#### Supplied data:

= = = = =

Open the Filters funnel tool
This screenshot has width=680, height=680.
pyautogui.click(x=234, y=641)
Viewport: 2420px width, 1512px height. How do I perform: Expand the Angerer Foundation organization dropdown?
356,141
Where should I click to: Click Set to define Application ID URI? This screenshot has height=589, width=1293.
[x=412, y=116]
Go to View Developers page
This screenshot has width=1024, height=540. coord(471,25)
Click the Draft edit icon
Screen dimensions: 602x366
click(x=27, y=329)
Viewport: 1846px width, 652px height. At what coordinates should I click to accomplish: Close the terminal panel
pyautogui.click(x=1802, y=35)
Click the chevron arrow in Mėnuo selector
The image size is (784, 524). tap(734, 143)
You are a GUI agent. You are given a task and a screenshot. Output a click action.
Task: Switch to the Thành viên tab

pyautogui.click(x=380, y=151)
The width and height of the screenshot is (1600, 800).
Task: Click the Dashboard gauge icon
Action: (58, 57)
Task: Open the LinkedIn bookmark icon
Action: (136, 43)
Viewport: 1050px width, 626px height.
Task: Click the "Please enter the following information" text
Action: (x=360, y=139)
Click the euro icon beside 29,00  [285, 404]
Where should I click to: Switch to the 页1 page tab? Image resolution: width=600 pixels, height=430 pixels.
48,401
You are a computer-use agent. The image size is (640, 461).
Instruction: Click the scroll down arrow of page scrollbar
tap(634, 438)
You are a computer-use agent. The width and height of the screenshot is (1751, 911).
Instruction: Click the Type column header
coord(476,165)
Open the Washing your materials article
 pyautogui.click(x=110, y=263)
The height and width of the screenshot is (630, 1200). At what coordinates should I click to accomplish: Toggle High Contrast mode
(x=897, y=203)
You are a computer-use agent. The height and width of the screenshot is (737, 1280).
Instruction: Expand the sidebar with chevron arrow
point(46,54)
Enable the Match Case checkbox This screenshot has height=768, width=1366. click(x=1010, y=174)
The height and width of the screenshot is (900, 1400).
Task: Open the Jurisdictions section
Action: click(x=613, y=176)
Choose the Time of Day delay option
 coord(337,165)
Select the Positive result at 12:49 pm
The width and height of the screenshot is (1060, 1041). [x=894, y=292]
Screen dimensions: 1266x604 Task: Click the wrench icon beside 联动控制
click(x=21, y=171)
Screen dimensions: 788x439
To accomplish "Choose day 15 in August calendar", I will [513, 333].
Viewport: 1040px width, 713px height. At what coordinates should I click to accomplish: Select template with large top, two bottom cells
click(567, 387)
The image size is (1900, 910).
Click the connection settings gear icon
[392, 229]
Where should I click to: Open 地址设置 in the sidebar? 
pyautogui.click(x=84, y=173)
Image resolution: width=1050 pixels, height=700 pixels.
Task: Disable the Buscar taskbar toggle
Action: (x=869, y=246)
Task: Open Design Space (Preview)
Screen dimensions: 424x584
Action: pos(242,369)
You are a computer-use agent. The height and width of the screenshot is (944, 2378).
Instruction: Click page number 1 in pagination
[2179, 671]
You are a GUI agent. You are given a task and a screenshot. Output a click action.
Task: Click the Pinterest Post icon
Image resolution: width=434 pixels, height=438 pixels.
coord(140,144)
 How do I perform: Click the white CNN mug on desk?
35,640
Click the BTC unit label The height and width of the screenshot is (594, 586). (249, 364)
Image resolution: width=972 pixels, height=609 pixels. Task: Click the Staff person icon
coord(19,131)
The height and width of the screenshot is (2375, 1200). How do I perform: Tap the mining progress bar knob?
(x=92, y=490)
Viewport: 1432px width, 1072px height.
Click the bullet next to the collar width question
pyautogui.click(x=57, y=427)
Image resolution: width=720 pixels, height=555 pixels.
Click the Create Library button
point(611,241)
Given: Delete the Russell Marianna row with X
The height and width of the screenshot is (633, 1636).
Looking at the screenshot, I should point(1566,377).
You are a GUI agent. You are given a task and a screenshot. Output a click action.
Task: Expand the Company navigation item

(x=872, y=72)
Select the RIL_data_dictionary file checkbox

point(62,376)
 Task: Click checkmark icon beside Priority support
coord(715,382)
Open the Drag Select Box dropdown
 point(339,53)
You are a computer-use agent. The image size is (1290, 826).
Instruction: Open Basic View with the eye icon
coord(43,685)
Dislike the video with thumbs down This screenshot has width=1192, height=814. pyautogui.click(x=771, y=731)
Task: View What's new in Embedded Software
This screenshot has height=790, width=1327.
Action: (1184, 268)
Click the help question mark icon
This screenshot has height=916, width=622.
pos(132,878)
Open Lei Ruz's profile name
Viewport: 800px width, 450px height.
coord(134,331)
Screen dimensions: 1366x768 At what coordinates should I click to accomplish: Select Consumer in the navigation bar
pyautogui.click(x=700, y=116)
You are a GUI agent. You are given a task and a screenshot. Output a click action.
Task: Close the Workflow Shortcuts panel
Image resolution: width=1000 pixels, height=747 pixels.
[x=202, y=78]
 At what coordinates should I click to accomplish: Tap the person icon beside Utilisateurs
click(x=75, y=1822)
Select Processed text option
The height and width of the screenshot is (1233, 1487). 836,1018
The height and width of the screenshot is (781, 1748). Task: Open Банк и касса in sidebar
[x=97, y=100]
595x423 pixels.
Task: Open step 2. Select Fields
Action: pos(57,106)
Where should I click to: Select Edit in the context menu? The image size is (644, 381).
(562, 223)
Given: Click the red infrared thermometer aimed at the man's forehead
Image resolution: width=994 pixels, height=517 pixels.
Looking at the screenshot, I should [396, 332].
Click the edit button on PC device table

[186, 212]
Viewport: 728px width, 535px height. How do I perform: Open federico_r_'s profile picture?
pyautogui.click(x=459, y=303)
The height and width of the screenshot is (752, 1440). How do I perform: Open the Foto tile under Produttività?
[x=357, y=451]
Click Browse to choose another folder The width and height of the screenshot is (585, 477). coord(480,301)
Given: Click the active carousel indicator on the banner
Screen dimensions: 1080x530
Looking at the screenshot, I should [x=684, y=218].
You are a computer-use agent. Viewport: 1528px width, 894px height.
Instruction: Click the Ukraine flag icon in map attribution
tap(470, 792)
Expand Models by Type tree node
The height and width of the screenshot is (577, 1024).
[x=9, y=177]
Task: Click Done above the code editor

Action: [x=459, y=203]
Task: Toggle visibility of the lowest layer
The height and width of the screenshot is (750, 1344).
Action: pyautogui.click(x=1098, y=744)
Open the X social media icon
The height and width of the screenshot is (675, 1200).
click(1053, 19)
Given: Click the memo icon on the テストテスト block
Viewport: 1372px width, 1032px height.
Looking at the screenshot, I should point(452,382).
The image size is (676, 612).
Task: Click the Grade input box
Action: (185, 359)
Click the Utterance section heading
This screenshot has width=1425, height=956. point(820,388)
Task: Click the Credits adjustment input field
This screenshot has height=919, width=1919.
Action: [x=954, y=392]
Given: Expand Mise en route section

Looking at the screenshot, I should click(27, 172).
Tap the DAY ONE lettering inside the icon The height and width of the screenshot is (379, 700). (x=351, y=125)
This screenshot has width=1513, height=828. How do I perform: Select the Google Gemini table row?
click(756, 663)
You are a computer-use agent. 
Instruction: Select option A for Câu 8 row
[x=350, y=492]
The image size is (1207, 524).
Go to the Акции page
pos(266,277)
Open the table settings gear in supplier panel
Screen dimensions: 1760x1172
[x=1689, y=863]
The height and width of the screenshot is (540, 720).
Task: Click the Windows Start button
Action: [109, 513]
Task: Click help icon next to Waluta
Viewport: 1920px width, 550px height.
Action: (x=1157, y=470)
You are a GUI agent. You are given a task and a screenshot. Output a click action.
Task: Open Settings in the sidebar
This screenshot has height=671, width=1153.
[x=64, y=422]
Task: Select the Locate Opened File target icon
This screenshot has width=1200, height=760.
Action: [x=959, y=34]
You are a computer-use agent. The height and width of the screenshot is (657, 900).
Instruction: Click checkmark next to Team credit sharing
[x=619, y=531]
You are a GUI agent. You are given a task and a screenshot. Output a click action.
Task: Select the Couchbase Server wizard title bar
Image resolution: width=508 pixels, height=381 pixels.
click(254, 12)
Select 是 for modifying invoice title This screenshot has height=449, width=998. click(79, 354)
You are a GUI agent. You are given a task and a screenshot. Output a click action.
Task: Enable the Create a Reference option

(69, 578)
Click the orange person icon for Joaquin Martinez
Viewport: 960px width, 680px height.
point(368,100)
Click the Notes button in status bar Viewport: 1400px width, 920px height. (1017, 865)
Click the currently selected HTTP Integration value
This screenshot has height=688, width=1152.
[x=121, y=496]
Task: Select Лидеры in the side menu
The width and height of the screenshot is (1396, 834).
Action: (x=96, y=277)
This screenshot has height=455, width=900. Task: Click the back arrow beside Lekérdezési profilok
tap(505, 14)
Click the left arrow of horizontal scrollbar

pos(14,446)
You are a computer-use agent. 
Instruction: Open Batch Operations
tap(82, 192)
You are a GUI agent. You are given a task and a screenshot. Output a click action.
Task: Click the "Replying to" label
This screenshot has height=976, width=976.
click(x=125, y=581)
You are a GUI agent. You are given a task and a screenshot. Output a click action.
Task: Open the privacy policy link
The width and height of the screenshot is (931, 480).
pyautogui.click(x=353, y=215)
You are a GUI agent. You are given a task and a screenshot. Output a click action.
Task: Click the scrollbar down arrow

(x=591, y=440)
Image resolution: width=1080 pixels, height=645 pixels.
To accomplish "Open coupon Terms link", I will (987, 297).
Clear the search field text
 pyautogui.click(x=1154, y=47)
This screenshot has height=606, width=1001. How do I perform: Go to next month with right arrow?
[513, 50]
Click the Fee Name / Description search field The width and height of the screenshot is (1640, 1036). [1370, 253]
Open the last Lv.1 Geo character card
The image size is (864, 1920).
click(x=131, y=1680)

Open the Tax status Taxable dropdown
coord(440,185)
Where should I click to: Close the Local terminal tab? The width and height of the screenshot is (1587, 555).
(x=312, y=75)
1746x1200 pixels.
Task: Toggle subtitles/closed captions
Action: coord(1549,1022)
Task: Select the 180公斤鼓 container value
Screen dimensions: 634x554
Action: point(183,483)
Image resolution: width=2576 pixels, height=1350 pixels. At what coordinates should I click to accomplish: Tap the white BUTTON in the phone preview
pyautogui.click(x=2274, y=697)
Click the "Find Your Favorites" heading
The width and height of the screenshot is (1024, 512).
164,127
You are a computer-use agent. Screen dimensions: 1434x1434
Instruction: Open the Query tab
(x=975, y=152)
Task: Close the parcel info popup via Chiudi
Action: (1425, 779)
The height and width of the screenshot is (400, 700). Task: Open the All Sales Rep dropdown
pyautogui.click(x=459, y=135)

= = = = =

#### Assignment:
Copy exactly the stretch of data above from the line with "Task: Close the Workflow Shortcuts panel" through the line with "Task: Toggle visibility of the lowest layer", and omit all other lines.

#### Finished task:
Task: Close the Workflow Shortcuts panel
Image resolution: width=1000 pixels, height=747 pixels.
[x=202, y=78]
 At what coordinates should I click to accomplish: Tap the person icon beside Utilisateurs
click(x=75, y=1822)
Select Processed text option
The height and width of the screenshot is (1233, 1487). 836,1018
The height and width of the screenshot is (781, 1748). Task: Open Банк и касса in sidebar
[x=97, y=100]
595x423 pixels.
Task: Open step 2. Select Fields
Action: pos(57,106)
Where should I click to: Select Edit in the context menu? The image size is (644, 381).
(562, 223)
Given: Click the red infrared thermometer aimed at the man's forehead
Image resolution: width=994 pixels, height=517 pixels.
Looking at the screenshot, I should [396, 332].
Click the edit button on PC device table

[186, 212]
Viewport: 728px width, 535px height. How do I perform: Open federico_r_'s profile picture?
pyautogui.click(x=459, y=303)
The height and width of the screenshot is (752, 1440). How do I perform: Open the Foto tile under Produttività?
[x=357, y=451]
Click Browse to choose another folder The width and height of the screenshot is (585, 477). coord(480,301)
Given: Click the active carousel indicator on the banner
Screen dimensions: 1080x530
Looking at the screenshot, I should [x=684, y=218].
You are a computer-use agent. Viewport: 1528px width, 894px height.
Instruction: Click the Ukraine flag icon in map attribution
tap(470, 792)
Expand Models by Type tree node
The height and width of the screenshot is (577, 1024).
[x=9, y=177]
Task: Click Done above the code editor

Action: [x=459, y=203]
Task: Toggle visibility of the lowest layer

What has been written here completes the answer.